### Problem to work on
Write out, word for word, the part of the post about the Cupid scene that starts at "I also understand" and ends at "how it's handled.".
-- START Article --
I am reminded of the quote by Madeline Miller, "There is no law that gods must be fair..."
I also understand why the scene might be traumatic for other young LGBTQ+ readers, I've seen a lot of people talk about the fear of being outed in regards to them reading that scene as a kid. I completely respect their feelings on that, and I understand that as well. However, as someone who had been forcibly outed once before reading that scene, that scene really helped heal me. I don't think the Cupid scene is inherently homophobic, and I'm often bothered by the lack of nuance regarding around how it's handled.
I recognize it's a very emotional scene, and that people may have a hard time fully separating their emotions from that scene, but at the same time if there's a group of people saying "hey I understand why you disliked this scene but it was really helpful to me as a child because of the different experiences I had" maybe slow the breaks and hear what others also in the community have to say before determining if the scene is homophobic. You don't have to like the scene, and yeah maybe the scene did hurt you but that doesn't make it homophobic.
I want to specify on my word choice there a little closer, because of course outing someone is an act of homophobia, and the scene is homophobic in that sense. However often times the conversation about homophobia in this scene goes to "Rick was homophobic for writing this" where personally I would say this scene toes the line at being too far without ever crossing it. Some people may think this depiction crosses the line into "Rick was homophobic for writing this" which is fine, but just because something depicted homophobia and hurt you doesn't mean it was homophobic. Something doesn't have to out rightly be stated to be bad, in order to be read as bad*, and the Cupid scene does a wonderful job of depicting this.
-- END Article --
-- START Raw data --
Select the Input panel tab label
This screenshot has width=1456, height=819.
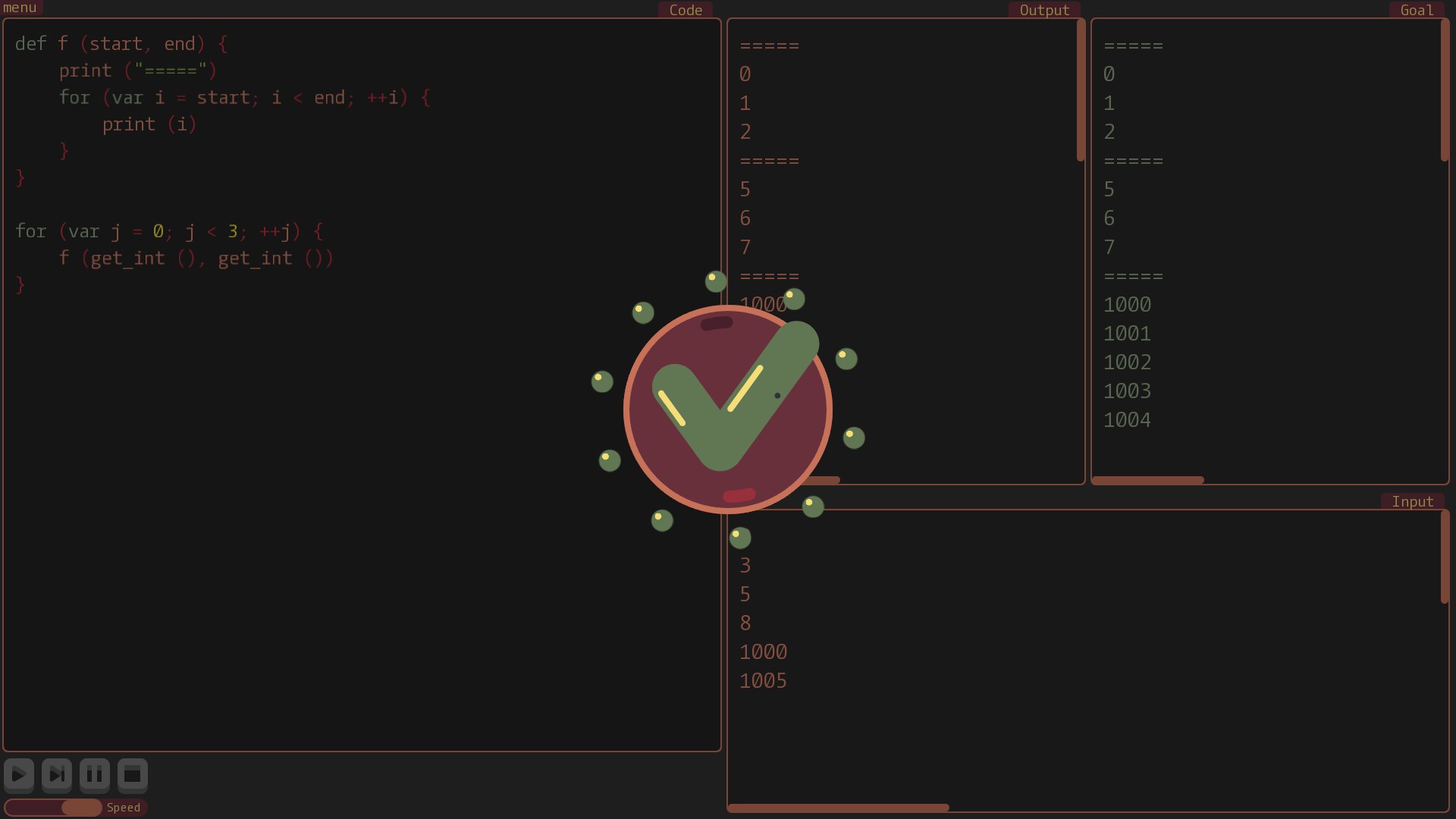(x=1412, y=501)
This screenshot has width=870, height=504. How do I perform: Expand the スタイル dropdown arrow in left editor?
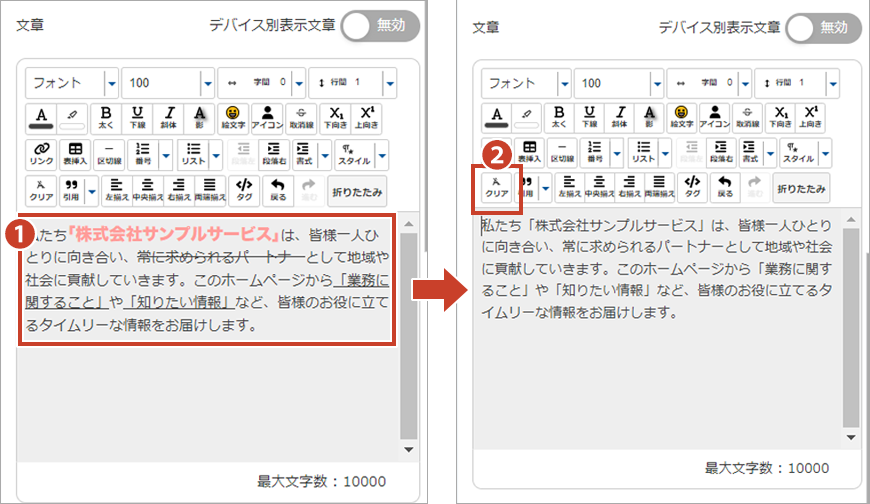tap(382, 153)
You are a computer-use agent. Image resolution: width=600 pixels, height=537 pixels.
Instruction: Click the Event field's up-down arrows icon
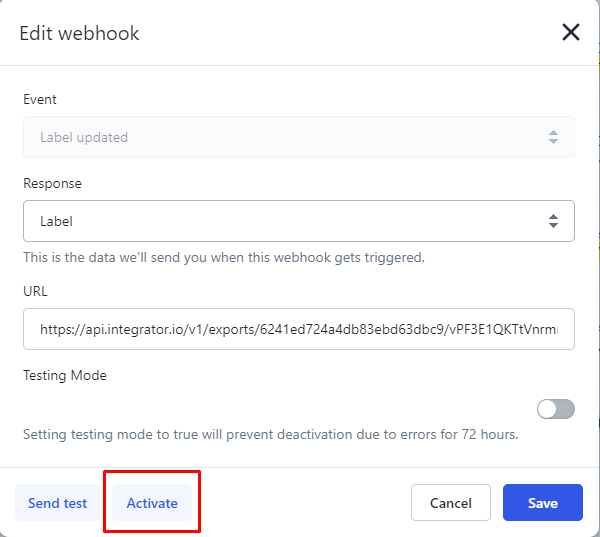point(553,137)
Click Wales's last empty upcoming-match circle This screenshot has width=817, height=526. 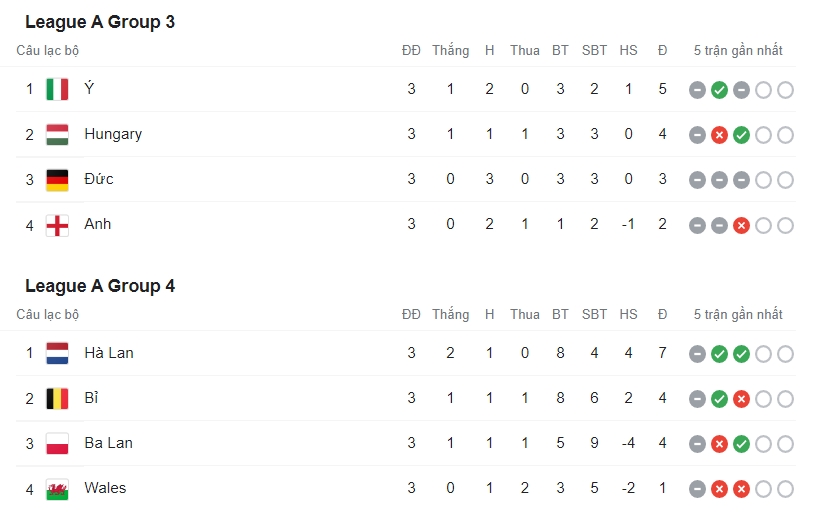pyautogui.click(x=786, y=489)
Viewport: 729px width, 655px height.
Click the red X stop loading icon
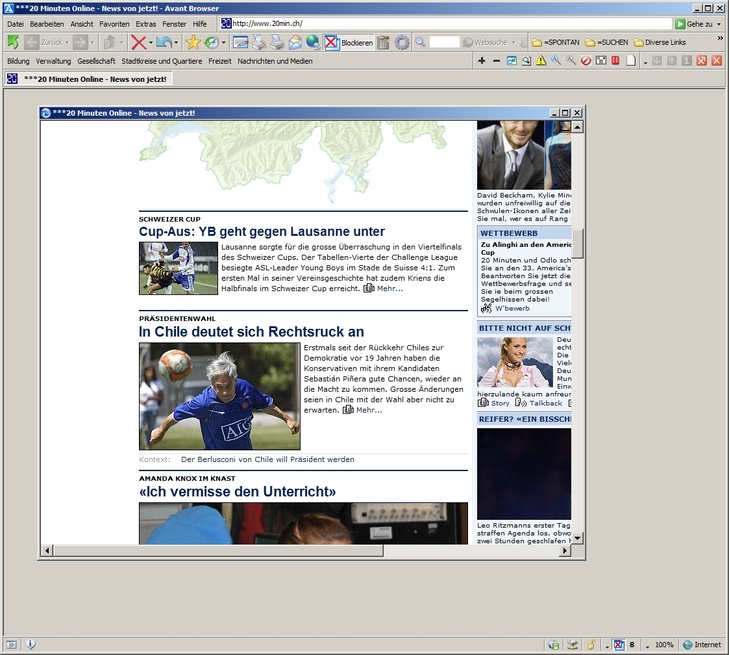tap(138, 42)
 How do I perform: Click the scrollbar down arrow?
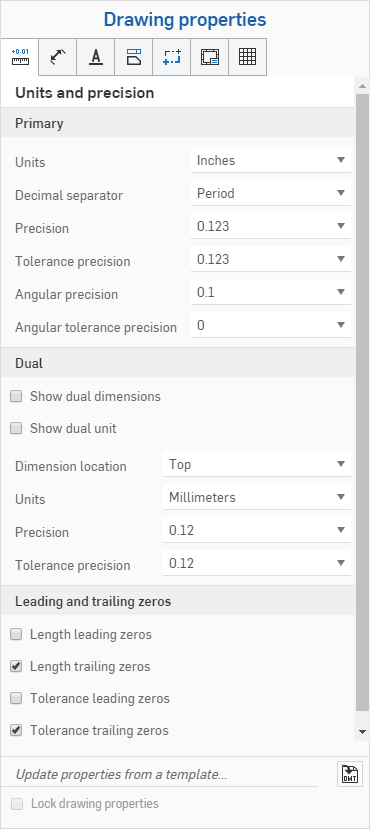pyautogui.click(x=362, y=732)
-- END Raw data --
### Finished exercise
I also understand why the scene might be traumatic for other young LGBTQ+ readers, I've seen a lot of people talk about the fear of being outed in regards to them reading that scene as a kid. I completely respect their feelings on that, and I understand that as well. However, as someone who had been forcibly outed once before reading that scene, that scene really helped heal me. I don't think the Cupid scene is inherently homophobic, and I'm often bothered by the lack of nuance regarding around how it's handled.